Wolf Schlegel, Principal Consultant im Unternehmen, berichtete beim Fishbowl-Panel von einem ehrenamtlichen Projekt in Ratingen, an dem er sich beteiligt, um deutsche und syrische Entwickler_innen zu vernetzen.
„Das einzig zukunftsfähige Mindset ist ein diverses“
Wie wichtig die Auseinandersetzung mit Diversity heute ist, hat dieser Themenabend bewiesen. Es geht nicht um das OB, sondern um das WIE. Um eine Antwort zu finden, wie wir als plurale Gesellschaft in Zukunft zusammenleben wollen, müssen wir Fragen stellen und den Raum finden, um diese Ideen weiterzuentwickeln. Gerade die digitale Revolution bietet eine hervorragende Chance für mehr Diversität im Berufsleben und im Alltag.

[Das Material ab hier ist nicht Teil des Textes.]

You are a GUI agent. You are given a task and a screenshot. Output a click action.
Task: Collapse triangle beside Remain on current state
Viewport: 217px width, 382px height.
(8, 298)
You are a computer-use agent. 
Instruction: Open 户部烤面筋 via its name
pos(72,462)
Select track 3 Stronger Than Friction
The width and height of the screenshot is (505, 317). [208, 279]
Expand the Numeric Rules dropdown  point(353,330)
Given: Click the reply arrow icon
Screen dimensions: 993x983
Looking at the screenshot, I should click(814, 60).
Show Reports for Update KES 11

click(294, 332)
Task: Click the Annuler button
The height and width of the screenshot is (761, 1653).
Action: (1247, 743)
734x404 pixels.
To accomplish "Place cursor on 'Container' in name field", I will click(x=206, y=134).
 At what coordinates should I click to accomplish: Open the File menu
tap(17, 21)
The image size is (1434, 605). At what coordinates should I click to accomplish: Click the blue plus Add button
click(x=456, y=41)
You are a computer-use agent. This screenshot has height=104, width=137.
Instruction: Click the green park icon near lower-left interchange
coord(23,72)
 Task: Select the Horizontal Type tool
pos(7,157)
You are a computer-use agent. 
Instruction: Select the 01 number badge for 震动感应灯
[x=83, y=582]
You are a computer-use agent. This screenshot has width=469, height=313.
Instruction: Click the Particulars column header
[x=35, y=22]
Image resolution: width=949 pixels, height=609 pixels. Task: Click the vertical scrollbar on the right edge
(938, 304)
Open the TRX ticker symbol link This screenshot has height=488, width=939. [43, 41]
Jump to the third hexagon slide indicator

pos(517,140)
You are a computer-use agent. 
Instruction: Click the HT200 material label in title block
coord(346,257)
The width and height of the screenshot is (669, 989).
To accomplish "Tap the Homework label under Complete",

Eines wurde besonders deutlich: Die Auseinandersetzung mit unbewussten Vorurteilen ist für das Zusammenleben in einer pluralen Gesellschaft essentiell. Dabei ist Selbstreflexion ein erster Schritt. Die Aussage von Laura Gehlhaar, dass Privilegien oft erst erkannt würden, sobald sich Schranken ergeben, unterstreicht, wie wichtig es ist, dass wir als Gesellschaft einen gemeinsamen Weg für ein gleichberechtigtes Miteinander finden.
Networking bei Fingerfood
Nach der spannenden Paneldiskussion haben wir den Abend mit Eis, gesponsert von Ben und Jerry’s, sowie Kaltgetränken und einem tollen Buffet im brandneuen Eventspace von unserem wunderbaren Gastgeber ThoughtWorks ausklingen lassen.
Dankeschön
Wir bedanken uns bei unseren Panelteilnehmerinnen Kübra Gümüşay, Laura Gehlhaar, Dr. Caroline Harth und als Fishbowl-Gast Katharina Kiéck. Ein extragroßes Dankeschön geht an unsere Gastgeber ThoughtWorks, die den Abend in kurzer Zeit großartig organisiert und die Diskussion mit spannenden Einblicken in ihr Unternehmen bereichert haben. Außerdem bedanken wir uns bei unserer Fotografin Anja Paap, die den Abend für uns in lebendigen Bildern festgehalten hat.